*Text segment:*
_____
Lol two different conversations bro...

I was an enabled addict so let me explain my thought process. You open your house up to me, I'm still an addict. You tell me to come on in, give me blankets but I'm still an addict. I go in my room you gave me and I get messed up, still an addict. My life is not getting better because you simply gave me a "place to stay". My addiction is getting worse. My mental health is getting worse.

Ok so you bring in a doctor to help. But right after that you bring in 15 other addicts in and my outlet(doctor) is over burdened. Suddenly you have a house of 16 addicts and absolutely nothing has been fixed. We start pooping in the house, leaving our paraphernalia around, and still getting ****ed up with no help. We are still addicts.

What is being solved here? The house is now completely overburdened and we are all still addicted with problems. Sure the person who opened his house had good intentions but all he did was give us another means to do drugs and not get help. He's literally not helping anybody get better but he's helping make matters for everyone worse not better.

He just enabled.
I'm glad you made it out man. Stay strong and never give in to the demons.
 
One of the most common ways to deal with homelessness is called housing first. Wherein you lower the barriers to housing, and end homelessness by giving them an apartment. You may say that this is enabling, but there are plenty of places that require addicts to be clean, to be healthy, etc. By giving people a place to live, they may do drugs...but they are less likely to die of an overdose and more likely to try to recover. I have seen several success stories like the one Our Dear Leader used as a prop in his state of the union rally. Was that guy enabled? Did he come from a Democratic city?
_____
Entries on where items appear

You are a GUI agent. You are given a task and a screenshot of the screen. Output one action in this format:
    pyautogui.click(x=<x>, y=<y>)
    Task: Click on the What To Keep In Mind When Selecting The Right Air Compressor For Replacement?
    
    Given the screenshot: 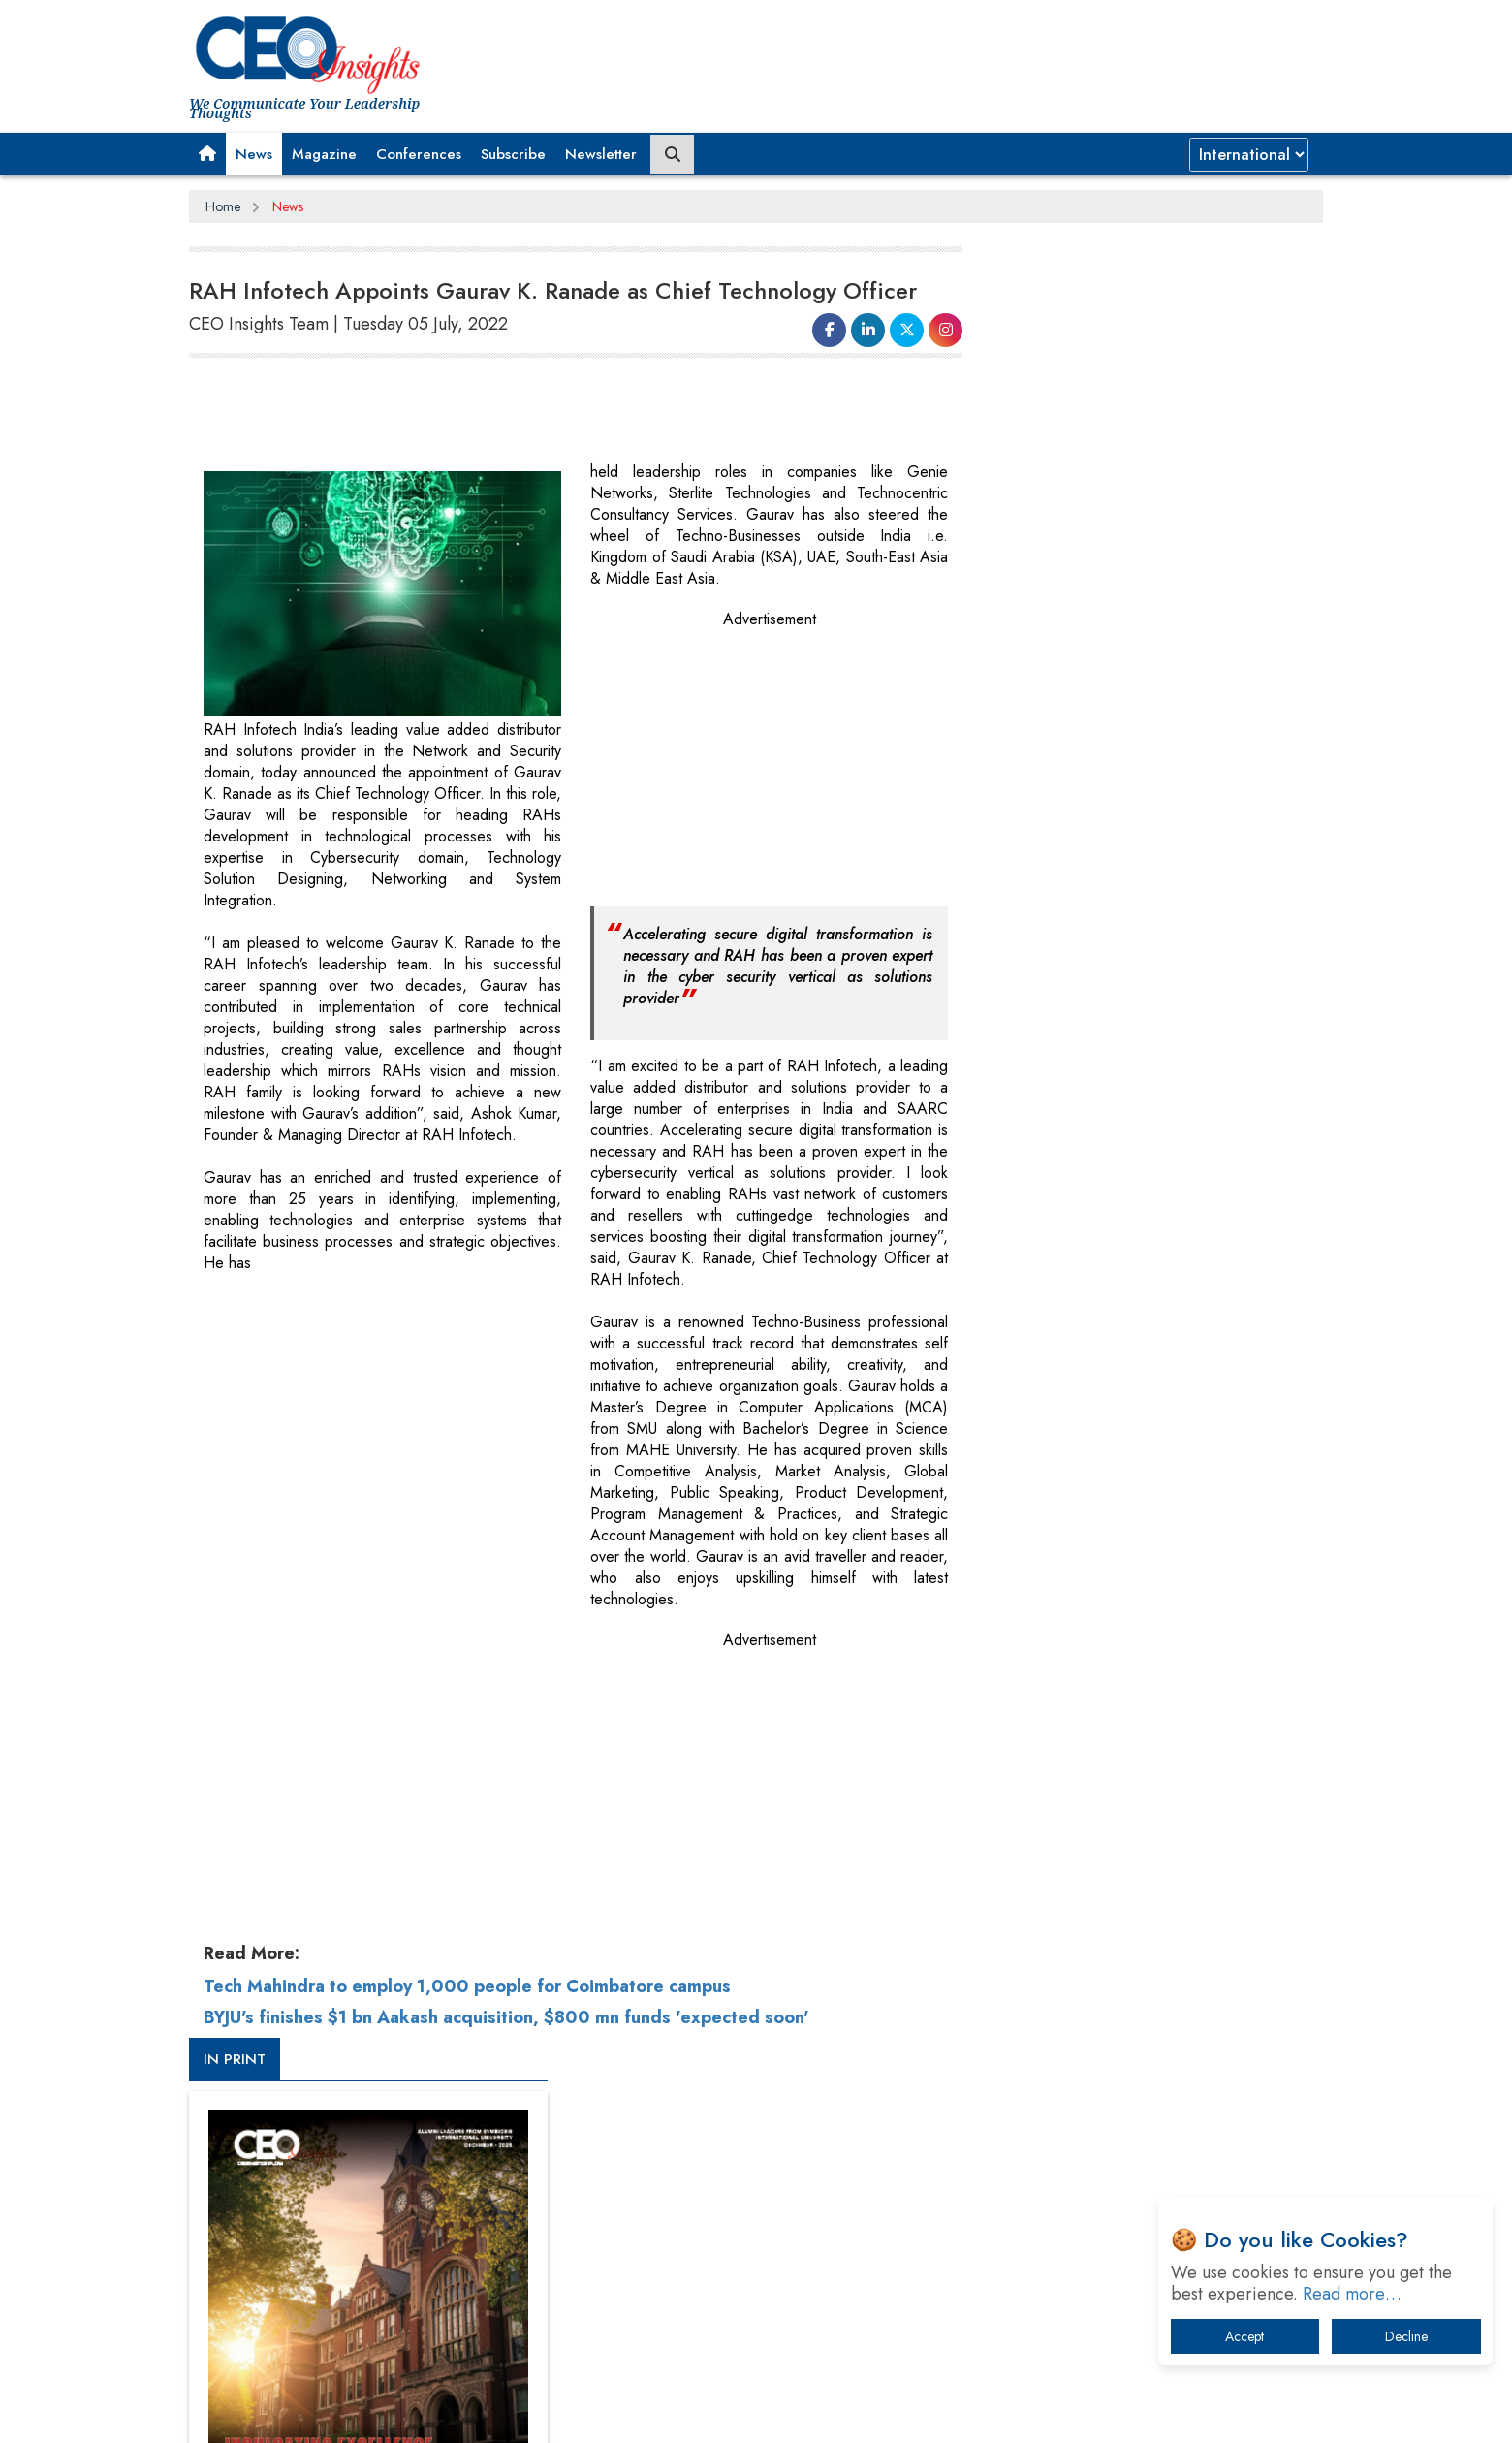 What is the action you would take?
    pyautogui.click(x=1144, y=2007)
_____
Using the thread on addiction and housing above, decide whether each statement agrees with it. Answer each with yes or no and quote the deciding words.
1. The house described in the first post ends up holding 16 addicts.
2. The last post says housing first raises the barriers to housing.
3. The last post claims that people given a place to live are more likely to die of an overdose.

*Reply to the task:*
1. Yes: "Suddenly you have a house of 16 addicts and absolutely nothing has been fixed."
2. No: "Wherein you lower the barriers to housing, and end homelessness by giving them an apartment."
3. No: "they are less likely to die of an overdose and more likely to try to recover."